- _Work to be completed_: Which lines in the listing below contain the word "screenshot"? Report each of them in full.
================================
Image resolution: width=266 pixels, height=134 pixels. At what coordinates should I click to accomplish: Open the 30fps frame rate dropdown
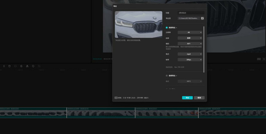(190, 60)
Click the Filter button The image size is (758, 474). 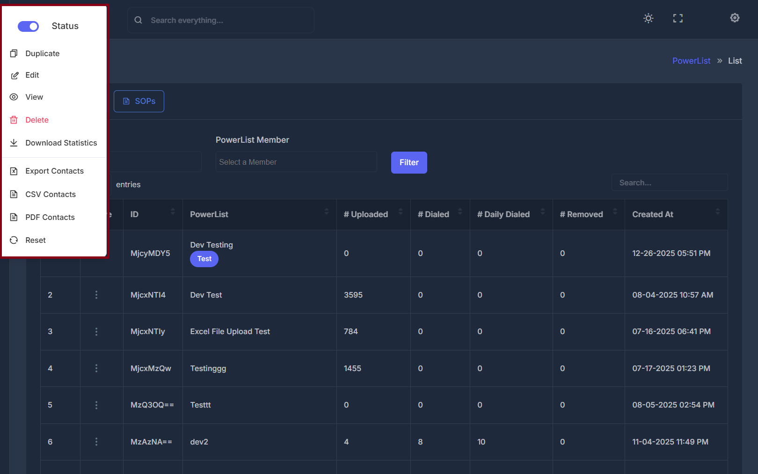point(408,162)
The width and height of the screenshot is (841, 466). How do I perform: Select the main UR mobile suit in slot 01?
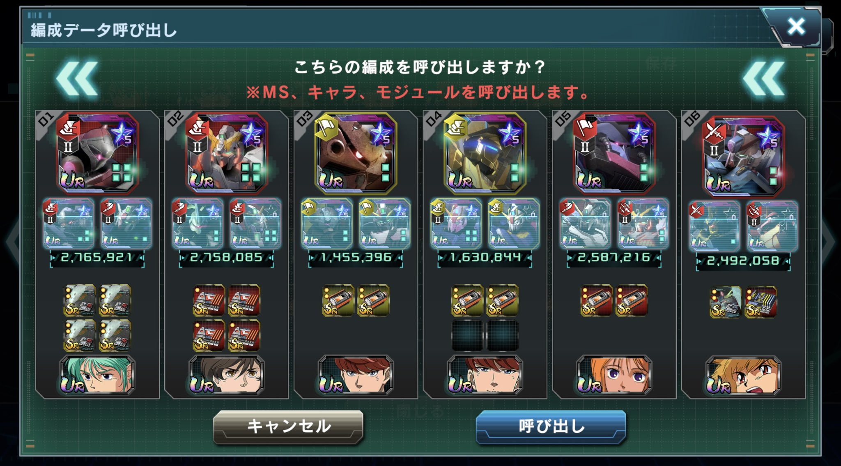point(97,153)
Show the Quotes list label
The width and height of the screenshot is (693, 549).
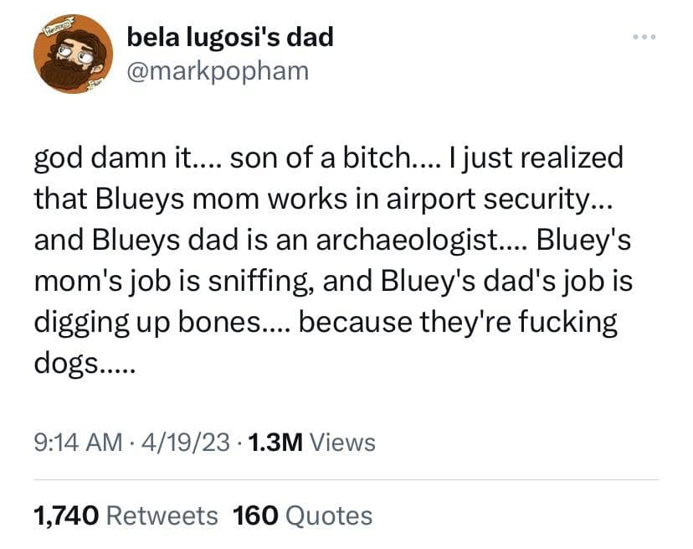329,515
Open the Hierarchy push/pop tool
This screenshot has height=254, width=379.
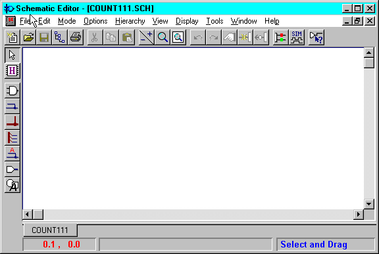(13, 71)
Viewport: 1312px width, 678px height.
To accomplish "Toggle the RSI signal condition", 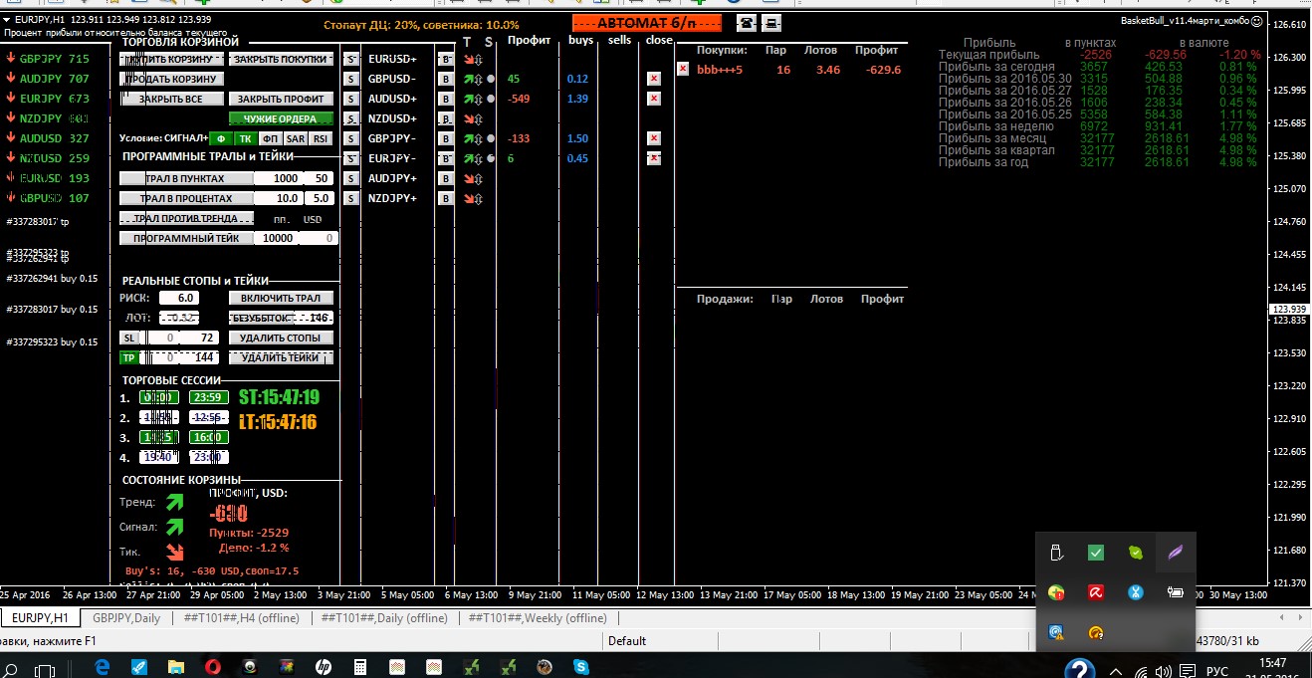I will [320, 138].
================================
- _Complete answer_:
The width and height of the screenshot is (841, 466). How do I perform: Select the main UR mobile suit in slot 01?
The width and height of the screenshot is (693, 549).
This screenshot has height=254, width=379.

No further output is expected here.